There is an equitable concept called "purchase-money resulting trust" which says that, irrespective of how legal title is held, ownership follows relative contribution to the purchase money (which means the down payment, in the case of houses bought with nonrecourse loans).

An example: John D. Rockefeller, at his desk in New York, hears from his scouts that oil has been discovered in Collin County, Texas. He goes to his safe, gets out a bag of gold, and gives it to his trusted accountant, Bob Cratchit, with instructions to take the next train to Plano and buy every ranch in sight. Two weeks later, Rockefeller learns that ten oil-rich ranches have been purchased with the gold, but the titles are all recorded in Cratchit's name, perhaps because Cratchit has decided to conceal Rockefeller's identity to keep the prices low. Who owns the ranches? Rockefeller. He can force Cratchit to deed them over.

Another example: Jack and Jill buy a house together. Jill provides 80% of the down payment, but the deed is recorded showing Jack and Jill at joint tenants (implying 50-50 ownership). If Jill sues, the court can compel Jack to deed over the additional 30%. The person getting a larger piece of the title than his/her contribution to the purchase money would warrant is regarded as an involuntary trustee, with a duty to deed over the excess upon demand.

No resulting trust arises where the excess contribution should be regarded as a gift. This is properly presumed when the relationship of the parties is parent and child, occasionally between husband and wife, but rarely in a boyfriend-girlfriend situation where the paperwork between them shows a businesslike relationship as to finances, and no express intent to make a gift is shown or inferred.

My advice is to have an agreement covering everything, in simple terms, including your monthly contribution, stating that your down-payment money is your investment and not a gift, etc.
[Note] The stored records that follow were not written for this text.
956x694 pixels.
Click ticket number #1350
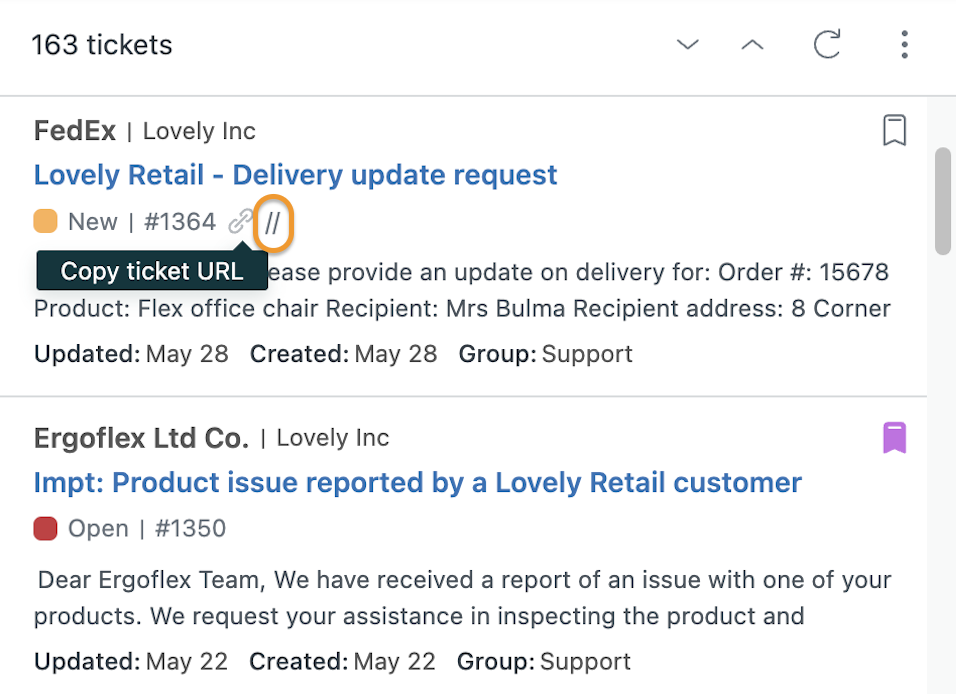[191, 529]
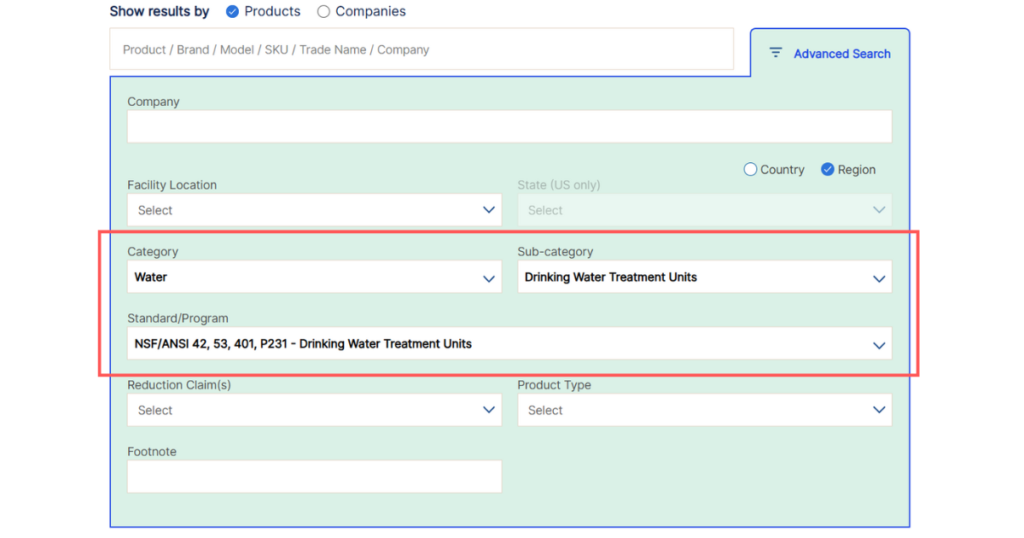Click the Facility Location chevron arrow
This screenshot has width=1024, height=538.
tap(489, 210)
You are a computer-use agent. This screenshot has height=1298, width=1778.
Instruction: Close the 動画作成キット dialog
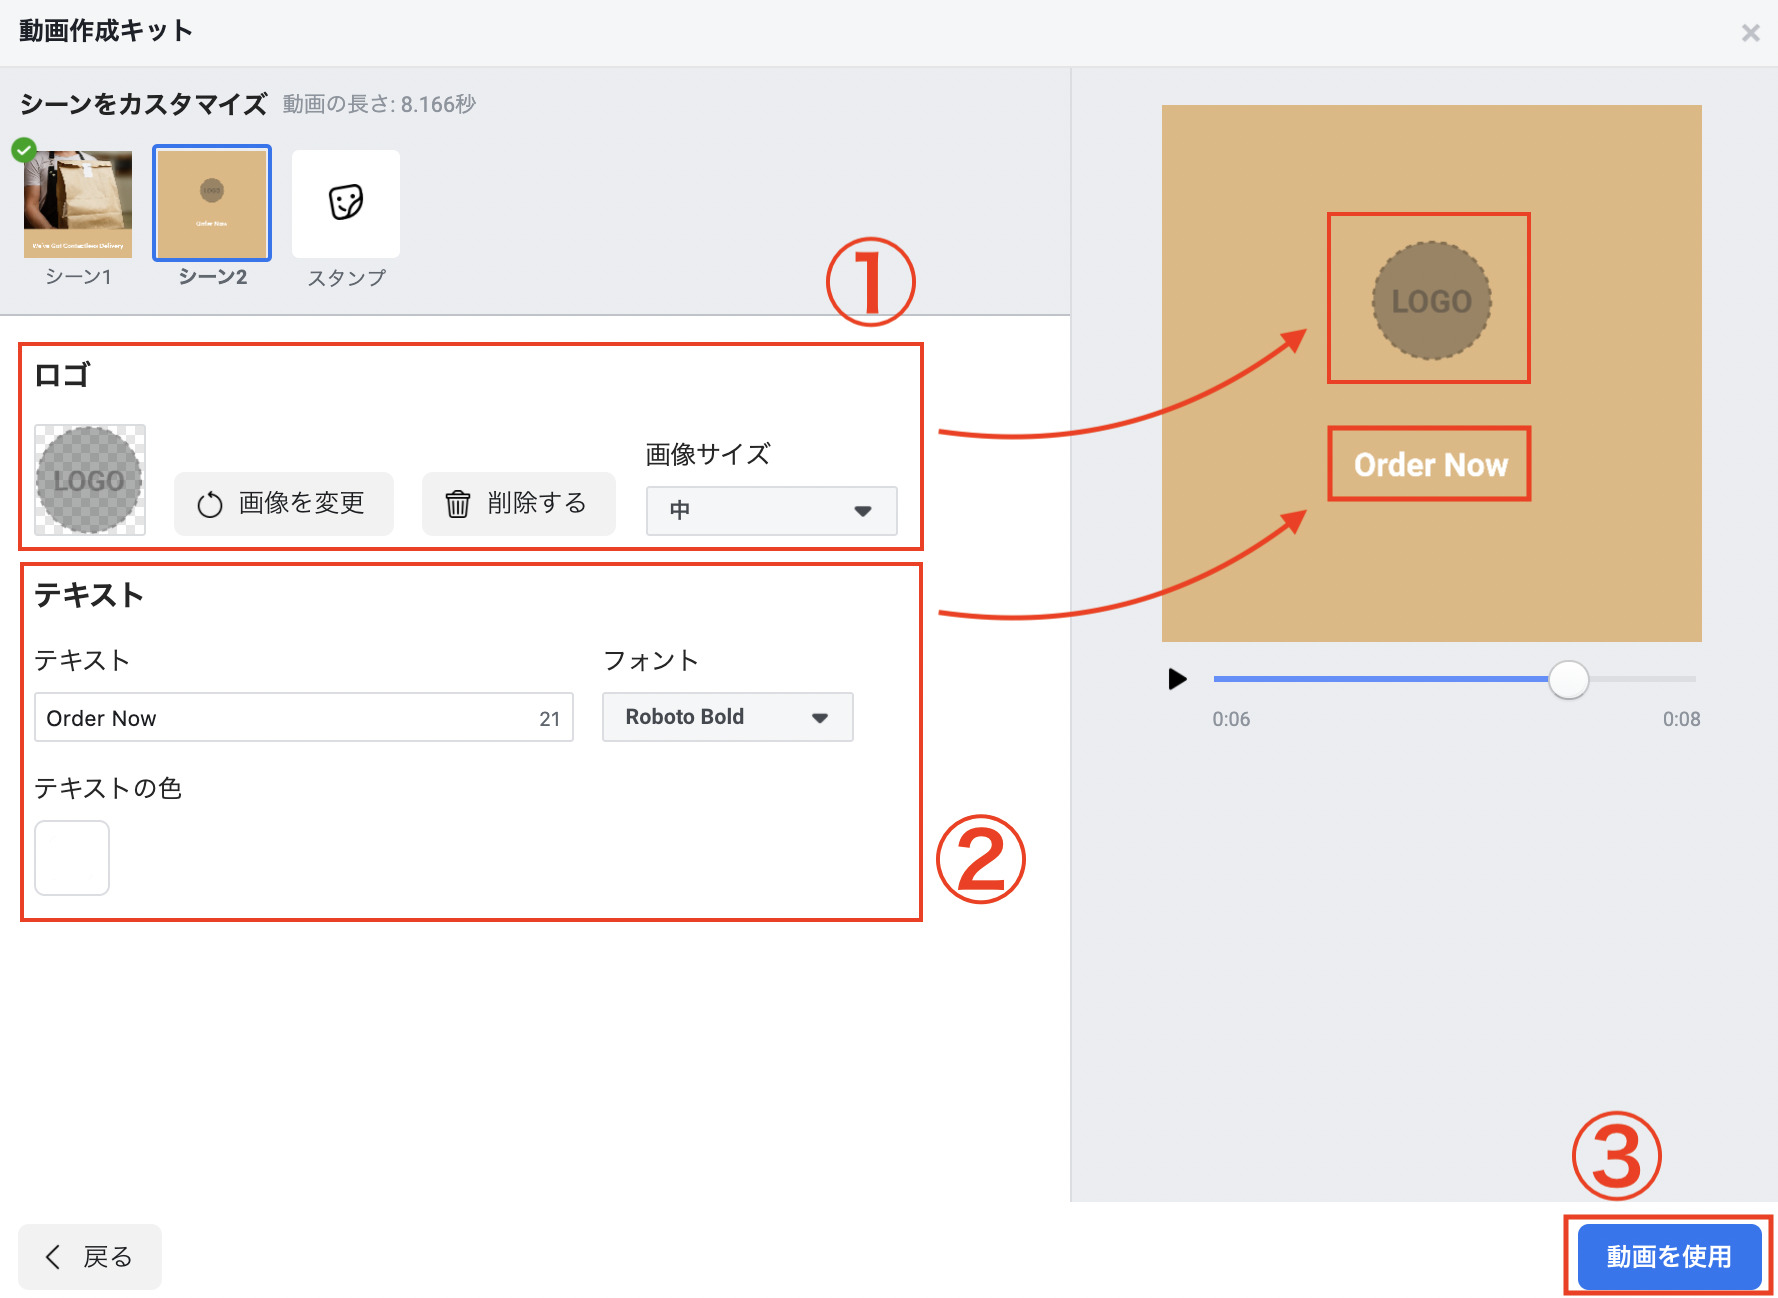(x=1750, y=33)
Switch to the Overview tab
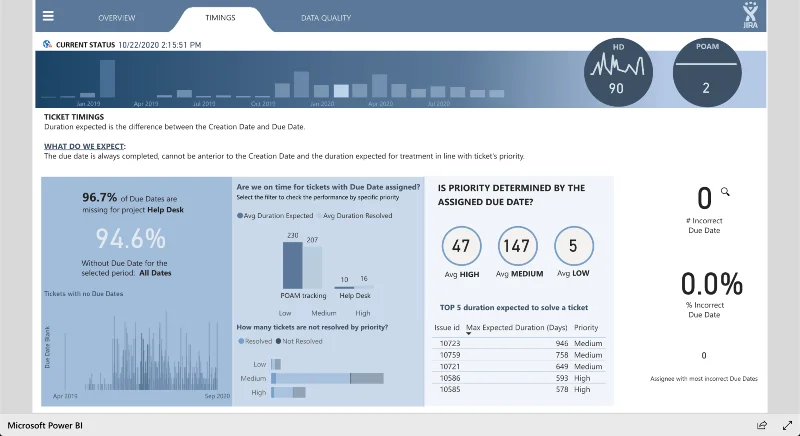Image resolution: width=800 pixels, height=436 pixels. (117, 18)
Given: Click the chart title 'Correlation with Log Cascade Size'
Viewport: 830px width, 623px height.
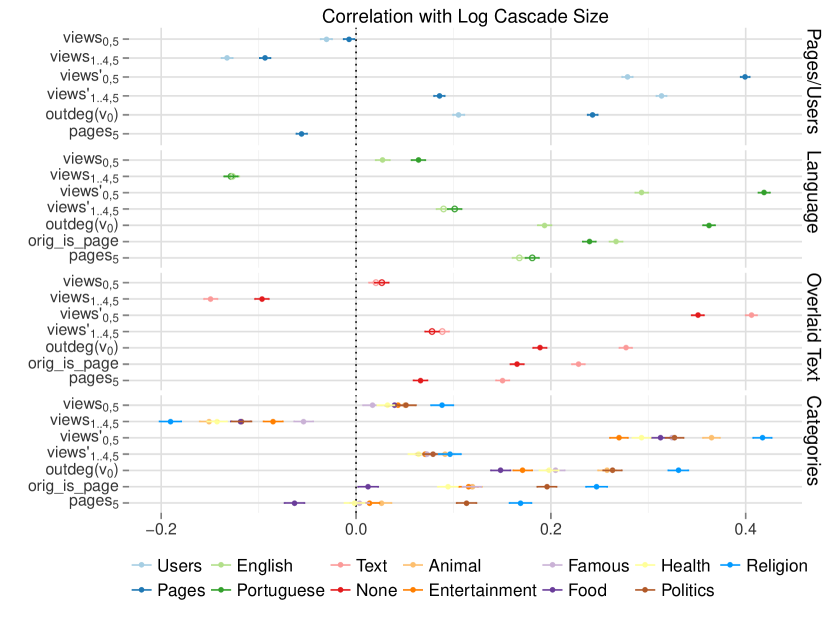Looking at the screenshot, I should 464,16.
Also, get and keep documents showing that you were the source of the purchase money, such as canceled checks, a copy of the escrow papers, especially the closing statement, and anything else that shows you provided the money, perhaps a note from the real estate agent or anyone else with present knowledge that it was your $4000.

Of course, if the total down-payment was $100,000, not just $5,000, your percentage interest is 4%, not 80%.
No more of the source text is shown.